==== Texto selecionado ====
Governo promete triplicar o número de matrículas na Universidade Aberta do Brasil (UAB), mas sistema ainda padece com problemas de evasão e falta de infraestrutura

Publicado em 01/06/2012

por Meire Cavalcante





Alcançar 600 mil alunos até 2014. Essa é a promessa do Ministério da Educação (MEC) para a Universidade Aberta do Brasil (UAB), que, por meio de cursos oferecidos na modalidade a distância, tem propiciado a professores de todos os lugares do país a possibilidade de se aperfeiçoarem. Por meio de parcerias com instituições de nível superior públicas e privadas, a UAB foi pensada para atacar diretamente as lacunas da formação docente, oferecendo cursos em diversas modalidades, como licenciatura (onde estão concentradas 51% das matrículas ativas) e especialização (que somam 27% dessas matrículas). Atualmente, existem 208,7 mil alunos matriculados na UAB, em todos os municípios do Brasil. A meta, então, é praticamente triplicar o número de matrículas.


Segundo João Carlos Teatini, diretor de educação a distância da Coordenação de Aperfeiçoamento de Pessoal de Nível Superior (Capes), responsável pela UAB, trata-se de um objetivo viável. “Até o final de 2012, chegaremos a 300 mil alunos, pois serão contabilizadas as matrículas do segundo semestre, decorrentes de dois programas específicos e de uma nova edição do  mestrado profissional para professores de matemática do ensino médio”, explica (leia texto aqui). Um dos programas mencionados por Teatini é o Programa Nacional de Formação em Administração Pública (Pnap), que oferece especialização na área com foco em educação, saúde ou administração pública, e que deverá ter matriculados cerca de 50 mil novos estudantes. O outro é em nível de graduação, que já tem cerca de 40 mil alunos. “Mais um salto já aprovado pela Capes, mas ainda não publicado, ocorrerá no ano que vem. A UAB oferecerá uma graduação nacional em biblioteconomia. A empregabilidade do curso é alta e atrairá muitos candidatos”, afirma Teatini.
====
Retome a matéria acima sobre a expansão da Universidade Aberta do Brasil, escrevendo a continuação logo após a última frase apresentada.
==== Dados registrados ====
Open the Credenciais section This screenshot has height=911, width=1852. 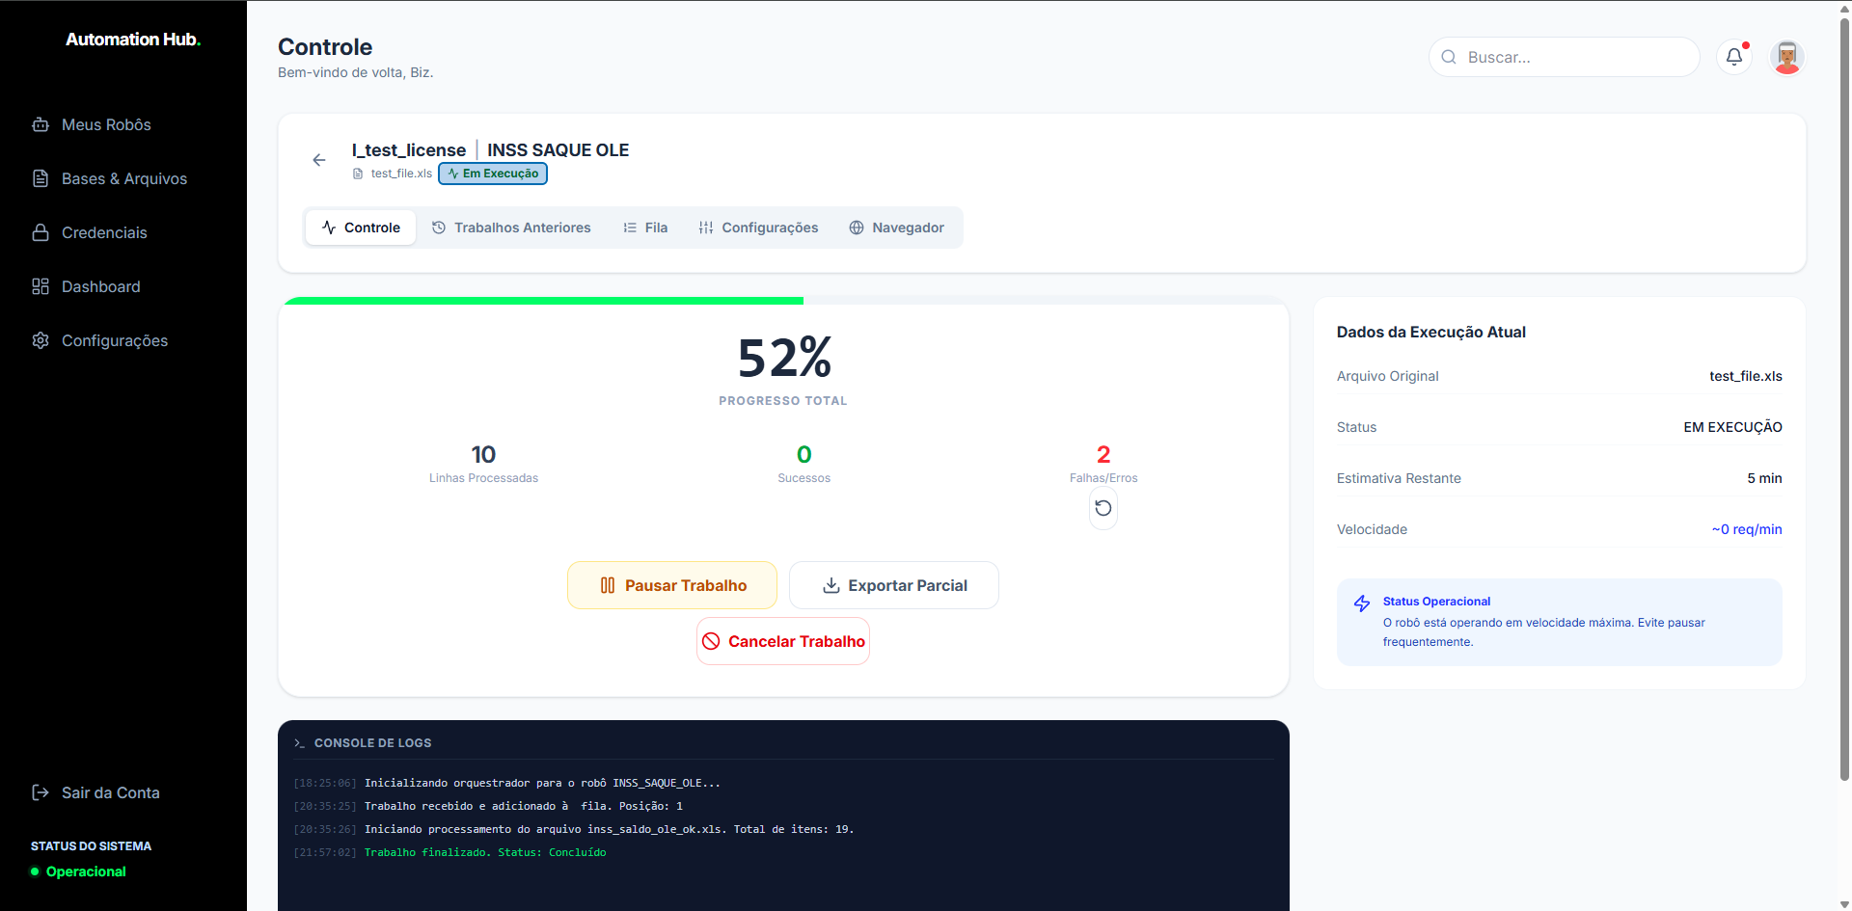104,232
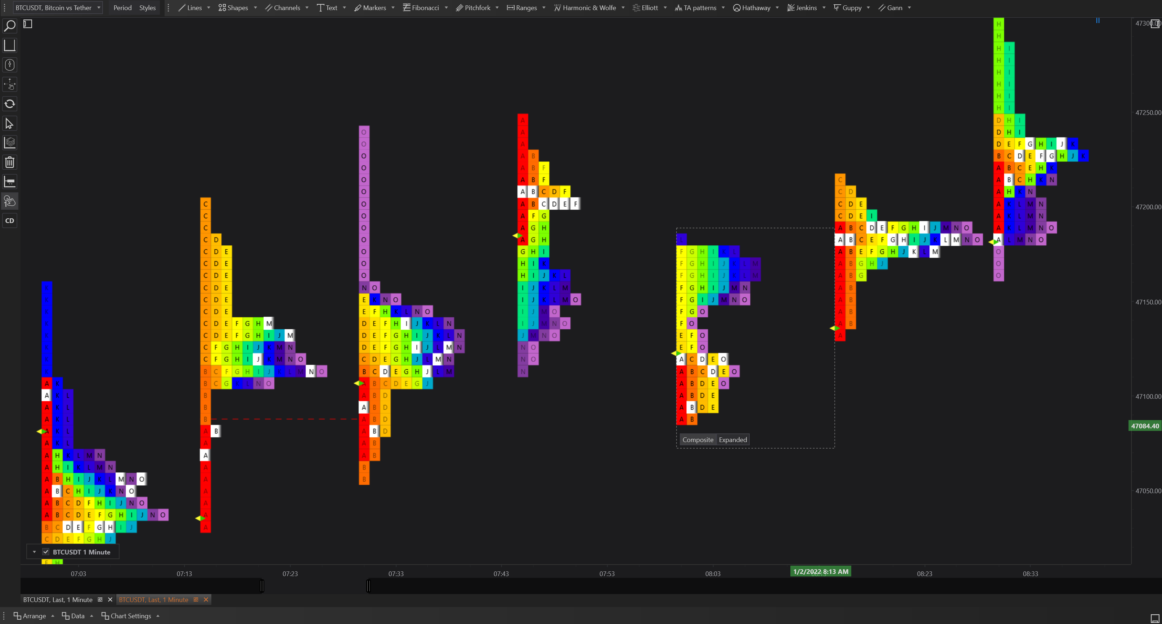
Task: Select the arrow pointer tool
Action: tap(9, 123)
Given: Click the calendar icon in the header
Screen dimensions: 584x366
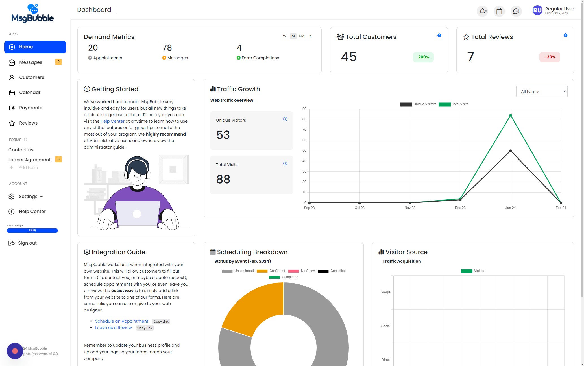Looking at the screenshot, I should pyautogui.click(x=499, y=11).
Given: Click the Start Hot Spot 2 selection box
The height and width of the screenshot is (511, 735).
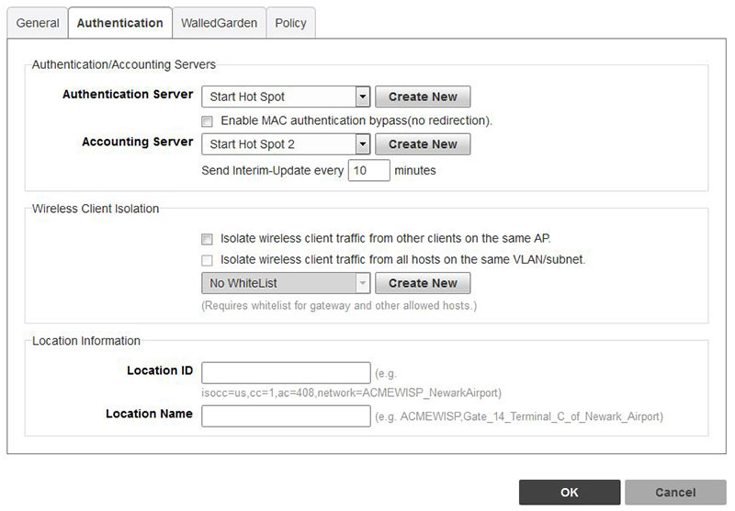Looking at the screenshot, I should [277, 144].

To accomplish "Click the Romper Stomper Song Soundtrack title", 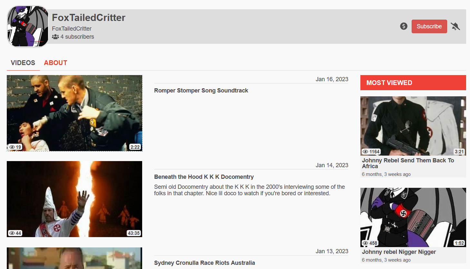I will 201,91.
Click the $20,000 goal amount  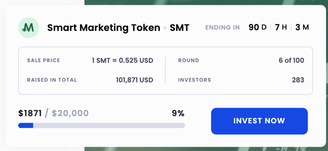click(x=70, y=113)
====
== Resposta a seguir ==
Entraves
No entanto, para atingir esse número e garantir que a grande maioria dos alunos matriculados consiga se formar, o MEC e as instituições parceiras da UAB precisam solucionar problemas de naturezas diferentes. Um deles tem a ver com a evasão dos cursos, que hoje tem uma taxa bruta de 18,2%. O outro requer estratégias eficazes para que o regime de colaboração entre os entes federados realmente ocorra, pois há inúmeros casos de redes de ensino que dificultam ou impedem os professores de realizarem os cursos (negando apoio financeiro ou a dispensa do trabalho para os encontros presenciais). Além disso, é preciso garantir que a estrutura dos polos da UAB tenha condições adequadas de funcionamento.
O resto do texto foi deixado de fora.